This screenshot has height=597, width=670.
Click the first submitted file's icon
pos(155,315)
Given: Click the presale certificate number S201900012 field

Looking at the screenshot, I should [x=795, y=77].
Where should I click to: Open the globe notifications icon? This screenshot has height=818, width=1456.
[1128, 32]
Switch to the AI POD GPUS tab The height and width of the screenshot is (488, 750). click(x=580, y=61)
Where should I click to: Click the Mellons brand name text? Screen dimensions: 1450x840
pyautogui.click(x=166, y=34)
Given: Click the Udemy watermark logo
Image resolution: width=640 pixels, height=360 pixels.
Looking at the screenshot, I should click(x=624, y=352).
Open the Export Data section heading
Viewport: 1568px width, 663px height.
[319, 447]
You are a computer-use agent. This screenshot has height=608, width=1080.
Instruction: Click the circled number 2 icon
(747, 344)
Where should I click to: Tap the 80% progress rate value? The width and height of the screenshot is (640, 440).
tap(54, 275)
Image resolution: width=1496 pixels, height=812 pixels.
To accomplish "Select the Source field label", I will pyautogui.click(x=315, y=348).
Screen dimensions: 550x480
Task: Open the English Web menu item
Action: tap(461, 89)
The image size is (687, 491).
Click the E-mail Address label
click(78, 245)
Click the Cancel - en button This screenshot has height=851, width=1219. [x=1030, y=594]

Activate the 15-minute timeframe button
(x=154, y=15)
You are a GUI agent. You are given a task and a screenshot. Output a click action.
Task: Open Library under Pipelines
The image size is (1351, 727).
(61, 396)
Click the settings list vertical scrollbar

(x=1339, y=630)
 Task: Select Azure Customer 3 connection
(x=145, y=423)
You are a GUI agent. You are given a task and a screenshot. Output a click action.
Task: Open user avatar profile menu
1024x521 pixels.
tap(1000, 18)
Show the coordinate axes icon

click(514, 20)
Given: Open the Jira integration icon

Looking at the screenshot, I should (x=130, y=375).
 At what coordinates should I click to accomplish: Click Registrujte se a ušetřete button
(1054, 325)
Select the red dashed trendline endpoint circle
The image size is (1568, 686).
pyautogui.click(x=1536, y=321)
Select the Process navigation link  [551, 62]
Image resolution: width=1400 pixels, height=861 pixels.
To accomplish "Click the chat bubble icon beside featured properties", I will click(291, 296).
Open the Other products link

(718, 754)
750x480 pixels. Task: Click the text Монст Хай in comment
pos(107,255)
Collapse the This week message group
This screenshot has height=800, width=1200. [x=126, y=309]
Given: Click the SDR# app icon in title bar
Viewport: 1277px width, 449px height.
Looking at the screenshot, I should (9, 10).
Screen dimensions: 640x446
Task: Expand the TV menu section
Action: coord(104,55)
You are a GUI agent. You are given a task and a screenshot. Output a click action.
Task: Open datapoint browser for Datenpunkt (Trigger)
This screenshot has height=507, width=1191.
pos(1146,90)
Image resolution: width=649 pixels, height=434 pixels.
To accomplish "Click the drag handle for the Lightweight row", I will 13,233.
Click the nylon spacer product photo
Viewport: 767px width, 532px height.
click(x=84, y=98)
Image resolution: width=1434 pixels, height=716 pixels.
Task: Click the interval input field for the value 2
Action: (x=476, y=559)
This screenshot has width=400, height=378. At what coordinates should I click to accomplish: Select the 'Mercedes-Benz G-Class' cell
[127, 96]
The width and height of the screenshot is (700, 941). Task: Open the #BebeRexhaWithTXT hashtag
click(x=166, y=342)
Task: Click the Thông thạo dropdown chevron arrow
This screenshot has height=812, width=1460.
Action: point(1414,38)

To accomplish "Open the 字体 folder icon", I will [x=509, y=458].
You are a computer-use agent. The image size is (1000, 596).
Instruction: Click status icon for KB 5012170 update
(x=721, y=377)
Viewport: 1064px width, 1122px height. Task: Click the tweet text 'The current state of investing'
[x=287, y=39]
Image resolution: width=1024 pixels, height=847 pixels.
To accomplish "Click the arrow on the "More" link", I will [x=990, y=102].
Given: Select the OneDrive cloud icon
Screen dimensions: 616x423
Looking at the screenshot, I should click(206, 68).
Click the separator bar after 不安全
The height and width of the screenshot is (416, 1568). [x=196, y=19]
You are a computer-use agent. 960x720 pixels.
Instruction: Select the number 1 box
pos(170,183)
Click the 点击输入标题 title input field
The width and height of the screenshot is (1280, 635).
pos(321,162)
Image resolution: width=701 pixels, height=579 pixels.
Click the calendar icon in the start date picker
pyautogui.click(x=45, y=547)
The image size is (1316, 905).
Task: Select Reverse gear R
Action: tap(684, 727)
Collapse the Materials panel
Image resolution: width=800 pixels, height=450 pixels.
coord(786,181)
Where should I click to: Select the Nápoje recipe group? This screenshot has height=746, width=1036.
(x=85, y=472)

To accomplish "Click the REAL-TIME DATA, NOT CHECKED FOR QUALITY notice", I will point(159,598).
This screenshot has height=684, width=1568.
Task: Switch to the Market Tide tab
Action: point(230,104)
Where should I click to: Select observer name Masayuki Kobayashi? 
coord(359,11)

────────────────────

● Exercise requirements: Reproduce the data above verbatim, line for line.

● Response:
This screenshot has height=597, width=670.
Click the first submitted file's icon
pos(155,315)
Given: Click the presale certificate number S201900012 field

Looking at the screenshot, I should [x=795, y=77].
Where should I click to: Open the globe notifications icon? This screenshot has height=818, width=1456.
[1128, 32]
Switch to the AI POD GPUS tab The height and width of the screenshot is (488, 750). click(x=580, y=61)
Where should I click to: Click the Mellons brand name text? Screen dimensions: 1450x840
pyautogui.click(x=166, y=34)
Given: Click the Udemy watermark logo
Image resolution: width=640 pixels, height=360 pixels.
Looking at the screenshot, I should click(x=624, y=352).
Open the Export Data section heading
Viewport: 1568px width, 663px height.
[319, 447]
You are a computer-use agent. This screenshot has height=608, width=1080.
Instruction: Click the circled number 2 icon
(747, 344)
Where should I click to: Tap the 80% progress rate value? The width and height of the screenshot is (640, 440).
tap(54, 275)
Image resolution: width=1496 pixels, height=812 pixels.
To accomplish "Select the Source field label", I will pyautogui.click(x=315, y=348).
Screen dimensions: 550x480
Task: Open the English Web menu item
Action: tap(461, 89)
The image size is (687, 491).
Click the E-mail Address label
click(78, 245)
Click the Cancel - en button This screenshot has height=851, width=1219. [x=1030, y=594]

Activate the 15-minute timeframe button
(x=154, y=15)
You are a GUI agent. You are given a task and a screenshot. Output a click action.
Task: Open Library under Pipelines
The image size is (1351, 727).
(61, 396)
Click the settings list vertical scrollbar

(x=1339, y=630)
 Task: Select Azure Customer 3 connection
(x=145, y=423)
You are a GUI agent. You are given a task and a screenshot. Output a click action.
Task: Open user avatar profile menu
1024x521 pixels.
tap(1000, 18)
Show the coordinate axes icon

click(514, 20)
Given: Open the Jira integration icon

Looking at the screenshot, I should (x=130, y=375).
 At what coordinates should I click to accomplish: Click Registrujte se a ušetřete button
(1054, 325)
Select the red dashed trendline endpoint circle
The image size is (1568, 686).
pyautogui.click(x=1536, y=321)
Select the Process navigation link  [551, 62]
Image resolution: width=1400 pixels, height=861 pixels.
To accomplish "Click the chat bubble icon beside featured properties", I will click(291, 296).
Open the Other products link

(718, 754)
750x480 pixels. Task: Click the text Монст Хай in comment
pos(107,255)
Collapse the This week message group
This screenshot has height=800, width=1200. [x=126, y=309]
Given: Click the SDR# app icon in title bar
Viewport: 1277px width, 449px height.
Looking at the screenshot, I should (9, 10).
Screen dimensions: 640x446
Task: Expand the TV menu section
Action: coord(104,55)
You are a GUI agent. You are given a task and a screenshot. Output a click action.
Task: Open datapoint browser for Datenpunkt (Trigger)
This screenshot has height=507, width=1191.
pos(1146,90)
Image resolution: width=649 pixels, height=434 pixels.
To accomplish "Click the drag handle for the Lightweight row", I will 13,233.
Click the nylon spacer product photo
Viewport: 767px width, 532px height.
click(x=84, y=98)
Image resolution: width=1434 pixels, height=716 pixels.
Task: Click the interval input field for the value 2
Action: (x=476, y=559)
This screenshot has width=400, height=378. At what coordinates should I click to accomplish: Select the 'Mercedes-Benz G-Class' cell
[127, 96]
The width and height of the screenshot is (700, 941). Task: Open the #BebeRexhaWithTXT hashtag
click(x=166, y=342)
Task: Click the Thông thạo dropdown chevron arrow
This screenshot has height=812, width=1460.
Action: point(1414,38)

To accomplish "Open the 字体 folder icon", I will [x=509, y=458].
You are a computer-use agent. The image size is (1000, 596).
Instruction: Click status icon for KB 5012170 update
(x=721, y=377)
Viewport: 1064px width, 1122px height. Task: Click the tweet text 'The current state of investing'
[x=287, y=39]
Image resolution: width=1024 pixels, height=847 pixels.
To accomplish "Click the arrow on the "More" link", I will [x=990, y=102].
Given: Select the OneDrive cloud icon
Screen dimensions: 616x423
Looking at the screenshot, I should click(206, 68).
Click the separator bar after 不安全
The height and width of the screenshot is (416, 1568). [x=196, y=19]
You are a computer-use agent. 960x720 pixels.
Instruction: Select the number 1 box
pos(170,183)
Click the 点击输入标题 title input field
The width and height of the screenshot is (1280, 635).
pos(321,162)
Image resolution: width=701 pixels, height=579 pixels.
Click the calendar icon in the start date picker
pyautogui.click(x=45, y=547)
The image size is (1316, 905).
Task: Select Reverse gear R
Action: tap(684, 727)
Collapse the Materials panel
Image resolution: width=800 pixels, height=450 pixels.
coord(786,181)
Where should I click to: Select the Nápoje recipe group? This screenshot has height=746, width=1036.
(x=85, y=472)

To accomplish "Click the REAL-TIME DATA, NOT CHECKED FOR QUALITY notice", I will point(159,598).
This screenshot has height=684, width=1568.
Task: Switch to the Market Tide tab
Action: point(230,104)
Where should I click to: Select observer name Masayuki Kobayashi? 
coord(359,11)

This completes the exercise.